§ **Selected extract**
A Coaching Power Tool Created by Florence Adu
(Life Coach, GHANA)
This power tool is an exploration of the concepts of Feedback and Criticism.
I chose these two concepts as an important Power Tool to explore because understanding these are foundations for my journey to becoming a Coach. Feedback is a core competency. These are concepts that can cause conflicting feelings thus presented as an interesting assignment.
Definitions of Feedback and Criticism
Feedback and criticism are different but are often applied interchangeably without thought or understanding. Both feedback and criticism are on a continuum. How do we navigate between them? What are their uses and how do they serve both coach and client. Either a coach or client at any point can become a giver or a receiver of feedback or criticism. Can all feedback lead to improvement, action or learning? Does criticism or judgement have any role in coaching?

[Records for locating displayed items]

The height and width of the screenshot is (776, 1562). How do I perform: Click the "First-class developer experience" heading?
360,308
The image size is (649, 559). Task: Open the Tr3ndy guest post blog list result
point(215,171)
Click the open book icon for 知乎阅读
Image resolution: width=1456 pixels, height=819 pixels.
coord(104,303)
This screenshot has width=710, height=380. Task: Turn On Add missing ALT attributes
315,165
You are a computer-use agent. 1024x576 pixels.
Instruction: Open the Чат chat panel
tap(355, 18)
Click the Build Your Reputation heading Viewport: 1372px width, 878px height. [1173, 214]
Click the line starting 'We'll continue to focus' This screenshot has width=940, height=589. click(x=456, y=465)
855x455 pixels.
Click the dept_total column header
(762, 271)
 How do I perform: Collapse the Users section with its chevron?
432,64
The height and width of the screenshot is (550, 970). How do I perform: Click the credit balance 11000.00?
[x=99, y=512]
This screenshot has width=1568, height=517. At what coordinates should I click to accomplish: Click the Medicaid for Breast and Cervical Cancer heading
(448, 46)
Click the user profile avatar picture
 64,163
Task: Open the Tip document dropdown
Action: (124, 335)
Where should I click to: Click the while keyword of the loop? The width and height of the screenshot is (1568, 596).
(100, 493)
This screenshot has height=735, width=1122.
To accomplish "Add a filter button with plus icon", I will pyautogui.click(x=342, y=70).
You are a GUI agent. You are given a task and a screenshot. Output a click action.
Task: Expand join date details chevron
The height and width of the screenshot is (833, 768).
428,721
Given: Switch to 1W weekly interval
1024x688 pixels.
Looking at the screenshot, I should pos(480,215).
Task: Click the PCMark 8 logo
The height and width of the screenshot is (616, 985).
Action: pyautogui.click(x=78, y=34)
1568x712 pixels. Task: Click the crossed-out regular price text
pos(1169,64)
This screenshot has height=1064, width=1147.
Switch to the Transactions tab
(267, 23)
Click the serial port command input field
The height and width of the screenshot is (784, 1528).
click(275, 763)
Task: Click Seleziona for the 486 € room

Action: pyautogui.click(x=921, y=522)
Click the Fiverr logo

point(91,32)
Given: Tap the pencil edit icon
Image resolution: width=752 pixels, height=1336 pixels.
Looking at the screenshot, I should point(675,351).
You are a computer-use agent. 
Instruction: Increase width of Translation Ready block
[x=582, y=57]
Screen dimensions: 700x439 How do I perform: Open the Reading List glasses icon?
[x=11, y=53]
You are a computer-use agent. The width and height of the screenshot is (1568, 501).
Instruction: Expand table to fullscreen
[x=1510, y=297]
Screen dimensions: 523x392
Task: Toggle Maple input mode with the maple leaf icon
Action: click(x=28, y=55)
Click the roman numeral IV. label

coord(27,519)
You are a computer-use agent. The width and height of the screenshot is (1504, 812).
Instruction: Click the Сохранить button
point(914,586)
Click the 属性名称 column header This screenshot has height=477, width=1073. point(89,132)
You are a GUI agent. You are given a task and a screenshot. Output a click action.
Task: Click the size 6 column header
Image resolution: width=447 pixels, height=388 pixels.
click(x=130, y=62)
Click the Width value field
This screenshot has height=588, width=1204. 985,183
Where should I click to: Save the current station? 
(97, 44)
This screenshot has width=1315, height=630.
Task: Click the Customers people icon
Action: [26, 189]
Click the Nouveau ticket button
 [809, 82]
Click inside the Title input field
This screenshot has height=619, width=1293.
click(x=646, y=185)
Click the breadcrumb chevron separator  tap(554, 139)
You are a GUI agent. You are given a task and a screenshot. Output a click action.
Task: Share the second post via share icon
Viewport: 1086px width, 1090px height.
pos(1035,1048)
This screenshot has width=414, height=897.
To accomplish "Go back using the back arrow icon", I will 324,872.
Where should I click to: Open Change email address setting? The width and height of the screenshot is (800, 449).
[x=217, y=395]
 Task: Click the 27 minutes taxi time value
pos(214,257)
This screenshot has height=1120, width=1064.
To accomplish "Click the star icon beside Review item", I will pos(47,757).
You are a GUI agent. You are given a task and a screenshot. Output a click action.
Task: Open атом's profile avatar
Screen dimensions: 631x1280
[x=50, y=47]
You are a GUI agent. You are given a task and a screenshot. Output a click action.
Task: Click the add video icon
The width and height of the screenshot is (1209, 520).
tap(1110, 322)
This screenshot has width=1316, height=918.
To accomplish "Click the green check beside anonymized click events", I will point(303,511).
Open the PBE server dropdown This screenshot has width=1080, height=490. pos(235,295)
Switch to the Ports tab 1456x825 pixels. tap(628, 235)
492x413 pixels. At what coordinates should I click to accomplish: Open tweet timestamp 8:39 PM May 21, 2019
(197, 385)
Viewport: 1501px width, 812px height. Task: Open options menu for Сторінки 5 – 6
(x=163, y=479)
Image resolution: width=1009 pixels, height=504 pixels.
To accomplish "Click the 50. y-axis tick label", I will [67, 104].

§ **Set exercise 1**
In the coaching power tool text, which concept does the author call a core competency?
§ **Set exercise 2**
Decide whether each statement agrees with the coaching power tool text. Answer yes or no for each, quoting the words from the text that decide it.
(a) The author is a life coach from Ghana.
(b) Feedback and criticism are usually applied with careful thought about their differences.
(c) Only a coach can become a giver of feedback or criticism.
§ **Set exercise 3**
From the coaching power tool text, extract the passage between "This power tool" and "an interesting assignment.", inclusive.

§ **Full output 1**
Feedback

§ **Full output 2**
(a) Yes: "(Life Coach, GHANA)"
(b) No: "Feedback and criticism are different but are often applied interchangeably without thought or understanding."
(c) No: "Either a coach or client at any point can become a giver or a receiver of feedback or criticism."

§ **Full output 3**
This power tool is an exploration of the concepts of Feedback and Criticism.
I chose these two concepts as an important Power Tool to explore because understanding these are foundations for my journey to becoming a Coach. Feedback is a core competency. These are concepts that can cause conflicting feelings thus presented as an interesting assignment.